Warning: We’re going to get into some spoilers, here, so if you haven’t seen Elysium and would like to, you might want to check in here a bit later.

Elysium’s plot centers around Max (Damon), a one-time criminal who’s trying to live on the straight-and-narrow these days, working at a grimy and dangerous factory. But when he gets thumped by a dose of lethal radiation, Max realizes he only has one chance to survive: Get to Elysium and use one of their nifty healing cots—devices that heal anyone who still has a pulse instantly and are so pervasive that pretty much every Elysium manse has one.

But as he does what he has to in order to earn a ticket up to Elysium, he runs across an old friend of his, Frey, and her cut-but-very-sick daughter, Matilda (Emma Tremblay).

The meeting is a critical moment for Max, who eventually begins to think not just of saving herself, but Matilda, too. And in the end, he does save her. With a battery of important information stored unnaturally in his noggin, Max decides to download some critical codes that make everyone in the world—not just the rich—citizens of the space station, and thus give everyone access to Elysium’s nifty healing machines. But the downloading process, apparently, means certain death for Max. Max knows it. But he still does it—giving up his own life for Matilda’s future. 
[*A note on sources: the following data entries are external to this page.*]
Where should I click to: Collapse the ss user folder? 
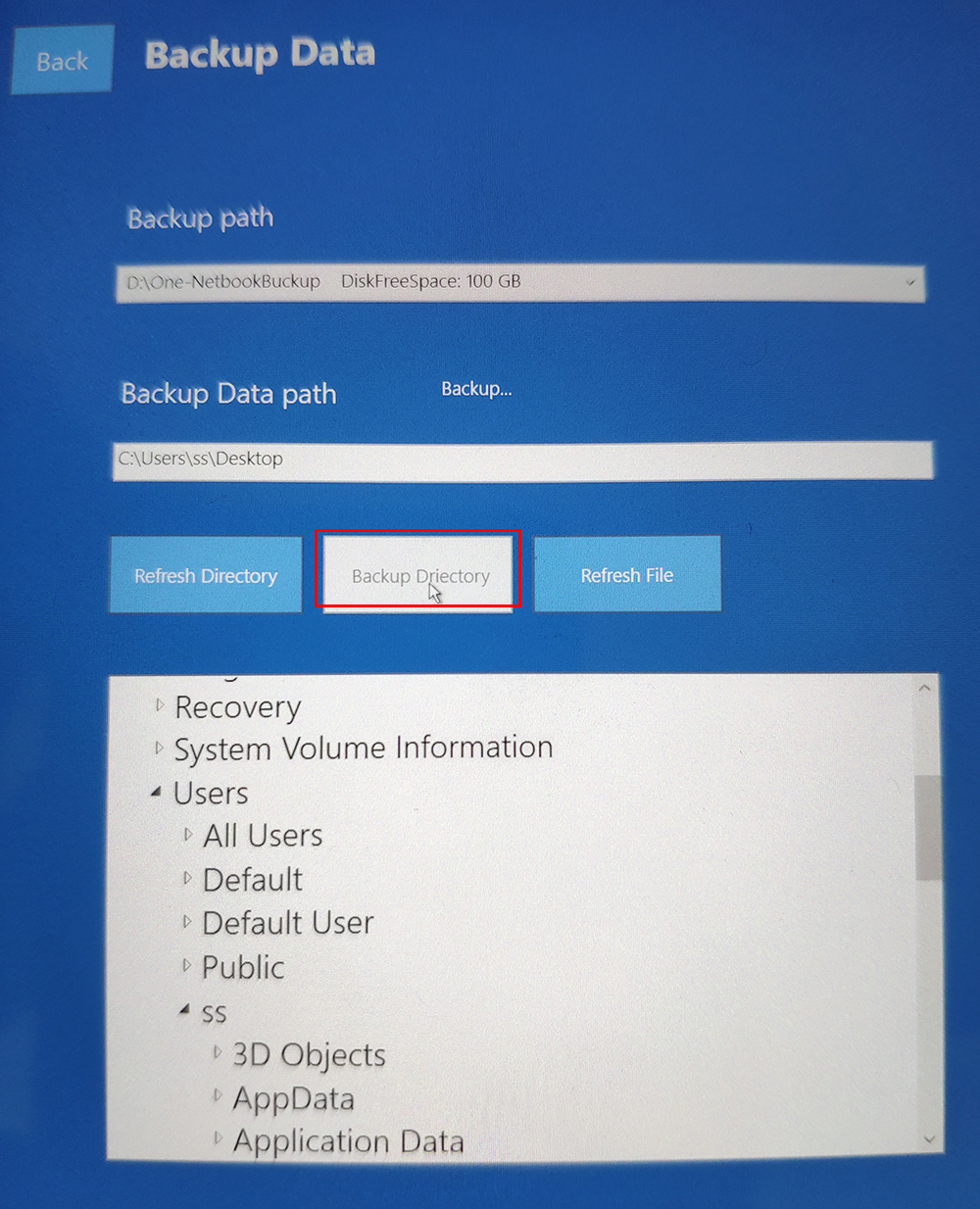coord(184,1009)
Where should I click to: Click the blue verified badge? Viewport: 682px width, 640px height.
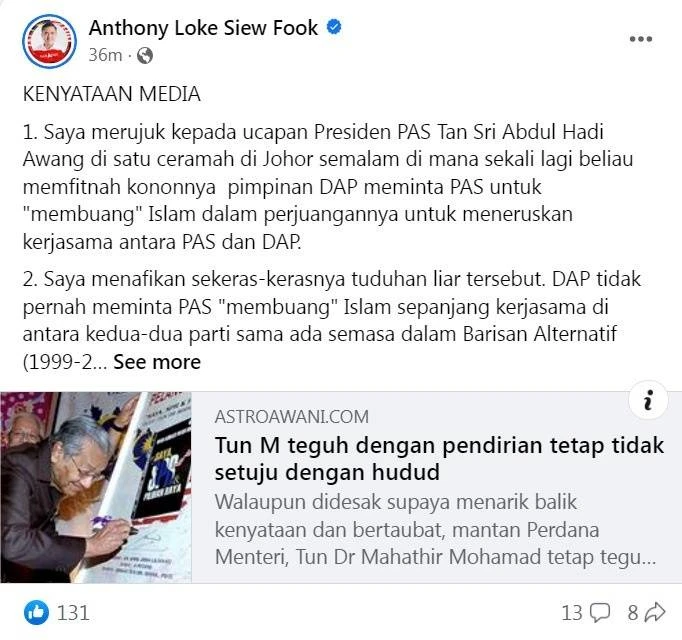pyautogui.click(x=334, y=27)
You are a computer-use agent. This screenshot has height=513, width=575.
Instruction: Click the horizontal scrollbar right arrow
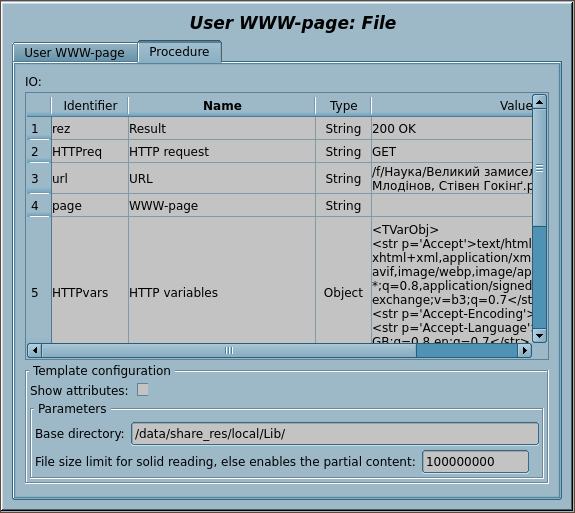coord(524,350)
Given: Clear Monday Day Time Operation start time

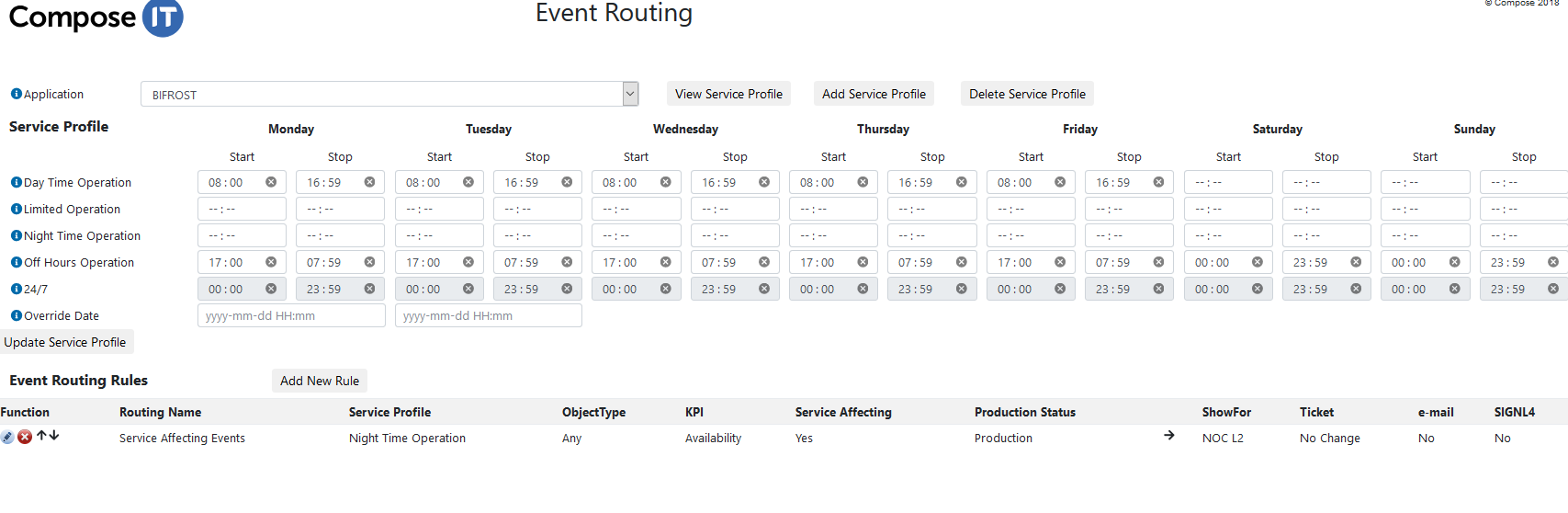Looking at the screenshot, I should [x=271, y=182].
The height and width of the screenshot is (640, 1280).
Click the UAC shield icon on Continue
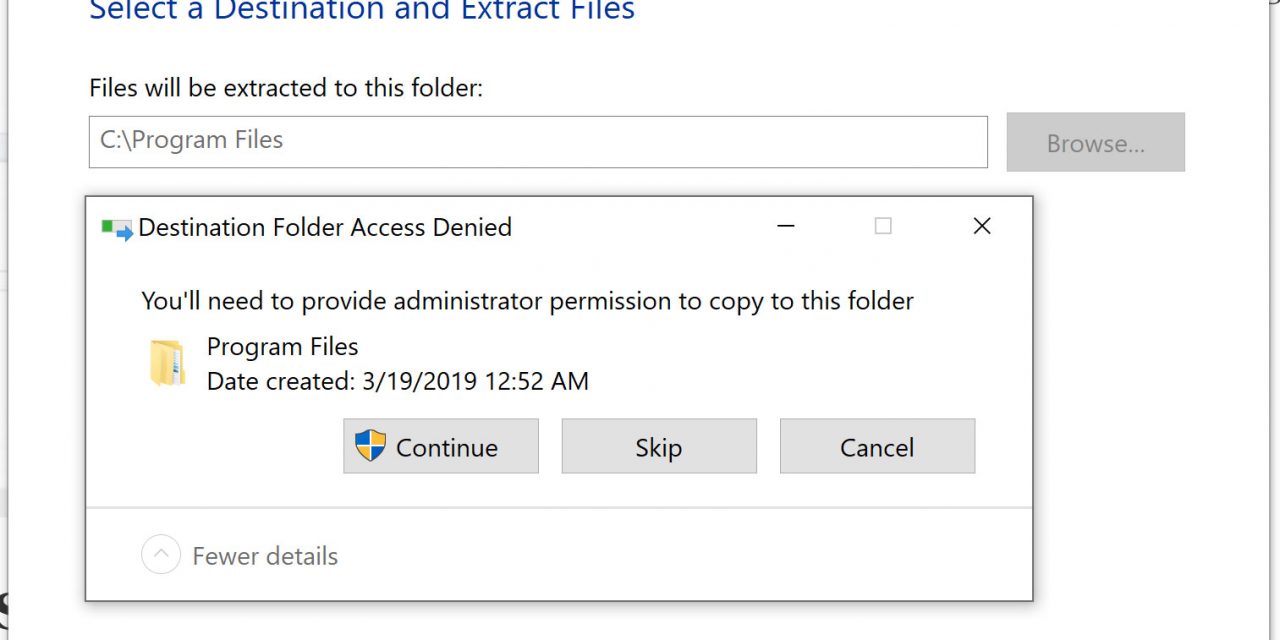[370, 446]
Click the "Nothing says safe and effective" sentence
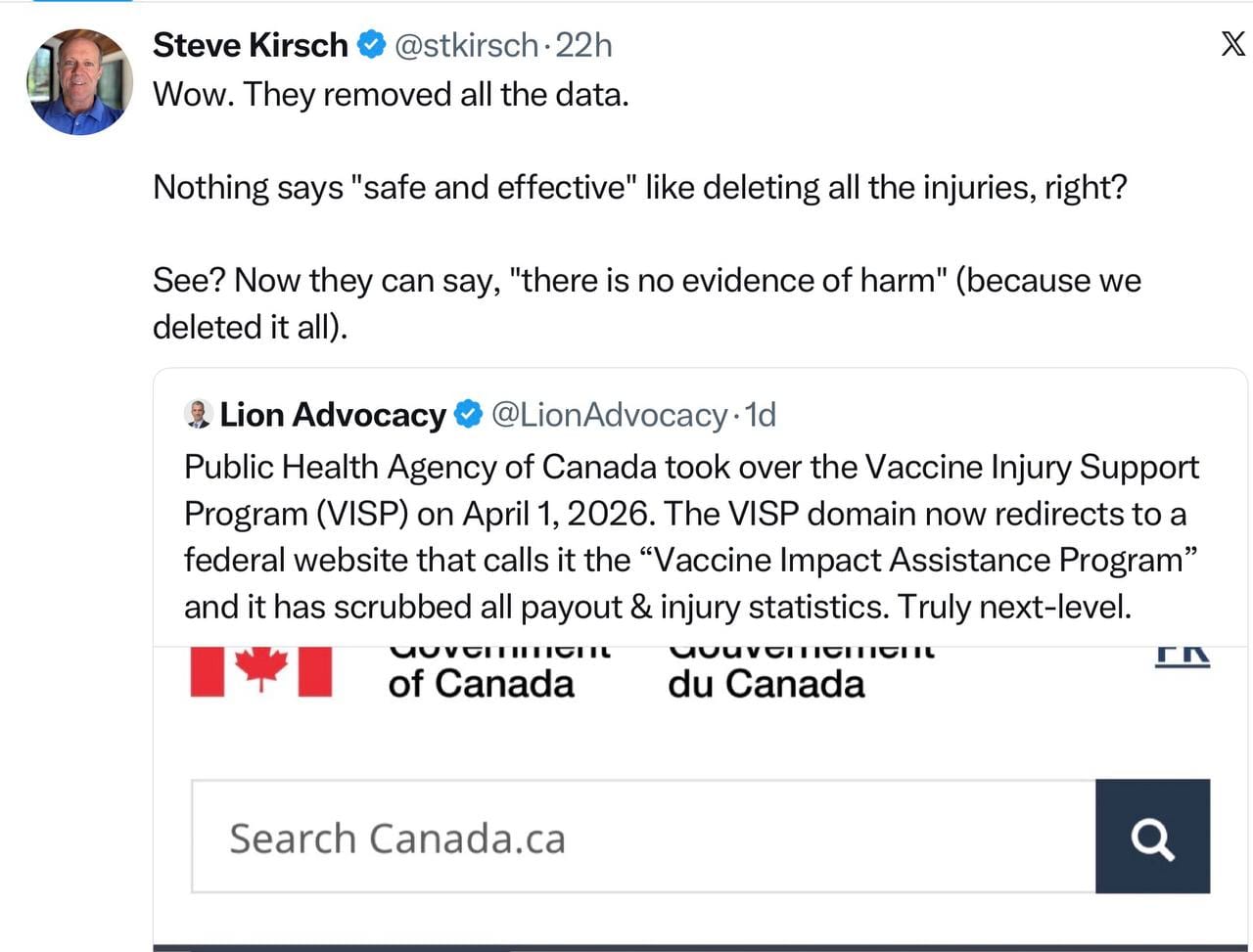Screen dimensions: 1253x952 [x=639, y=187]
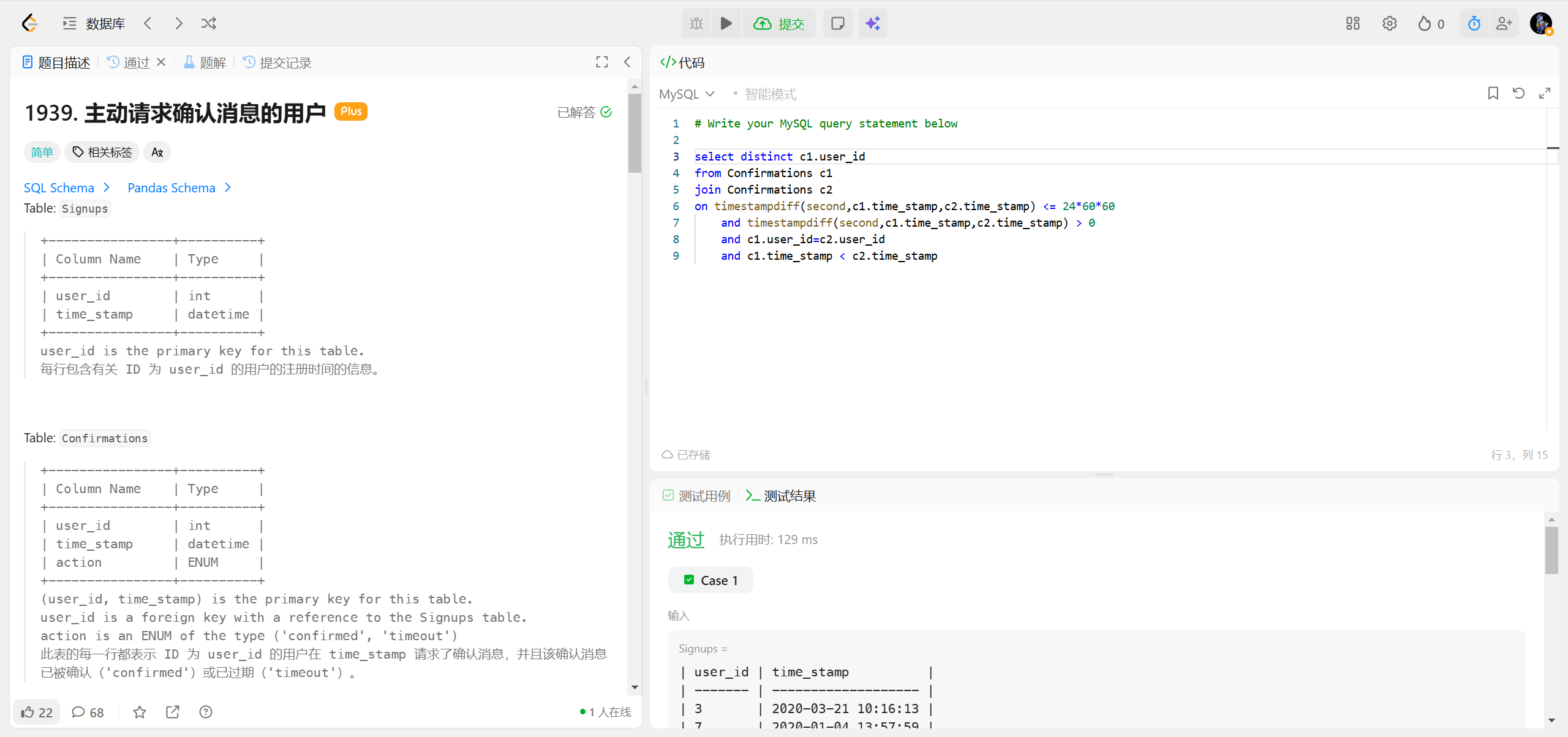The height and width of the screenshot is (737, 1568).
Task: Select the Case 1 test case
Action: pyautogui.click(x=710, y=580)
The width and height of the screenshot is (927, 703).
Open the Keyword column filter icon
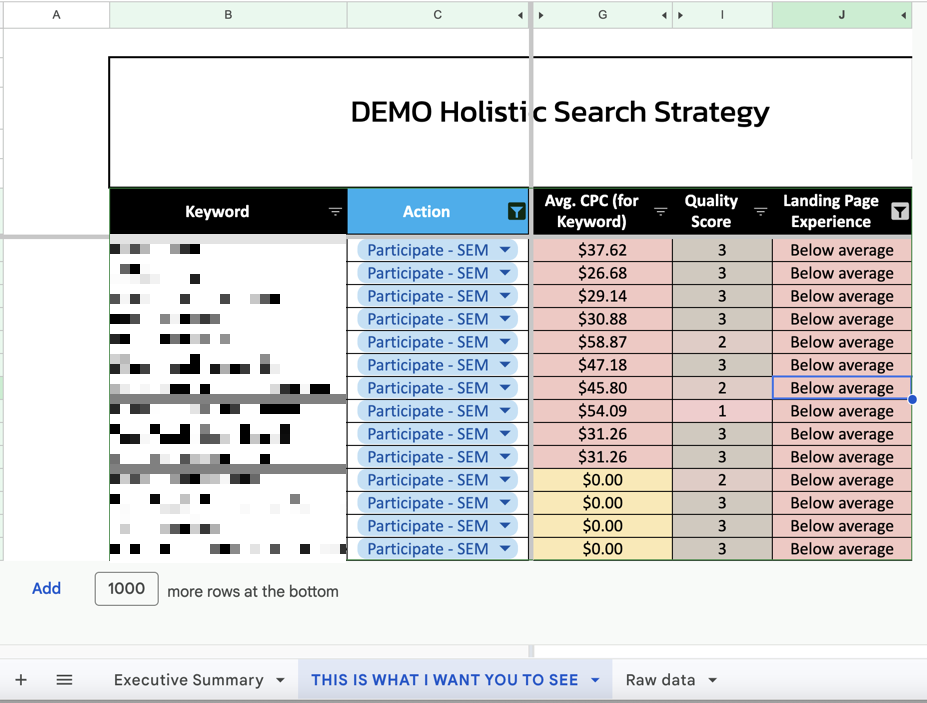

It’s pretty obvious why so many observers have called Elysium blatantly political. But for me, there was more at work here.

It’s apparent that Max, for all his failings, is meant to be seen as a sort of sacrificial Messiah. One of the nuns who raises Max believes he might even be an answer to a long-whispered prayer. “You will do something very special one day,” she tells him. “Something you were born for.” Max’s sacrifice plays on a deep, time-honored theme that’s been in play for thousands of years. Perhaps Blomkamp would call Max a dystopian Prometheus, giving earth a life-changing tool.

But for me, the allusion takes on a distinctly Christian tint when we consider the paradox of Max’s sacrifice.

He sacrificed himself for one little girl. And yet in saving Matilda, he literally saved the entire world. We Christians are told very much the same thing about Jesus’ death on the cross: He came to save you and me, individually. He knows you. He loves you. He sacrificed Himself for you. It was a very personal thing, just as it was for Max. And yet in saving us, He also saved the whole world. It’s interesting that the exoskeleton Max has fused to his body seems to echo, in a way, a metallic, moving cross: an instrument of both torture and liberation.
 

And so, when you look at Elysium as not an economic symbol dividing the haves and have-nots but as a metaphor for heaven (where people never get sick and may, in fact, live forever—or at least for a very long time), this imperfect analogy becomes ever more resonant.

You see, before Max came around, people really had to earn their way into Elysium: They had to be, frankly, stinking rich. But Max opened the gates of Elysium to everyone—through an act of grace and of sacrifice. It didn’t matter how much money you had or what terrible secrets were in your past. Heaven was open to you in a way that it had never been before. 

Elysium, I don’t think, is a great movie. The story’s not as emotionally resonant as Blomkamp’s previous work in District 9, and it does come off as a little preachy at times. But still, it has something interesting to say.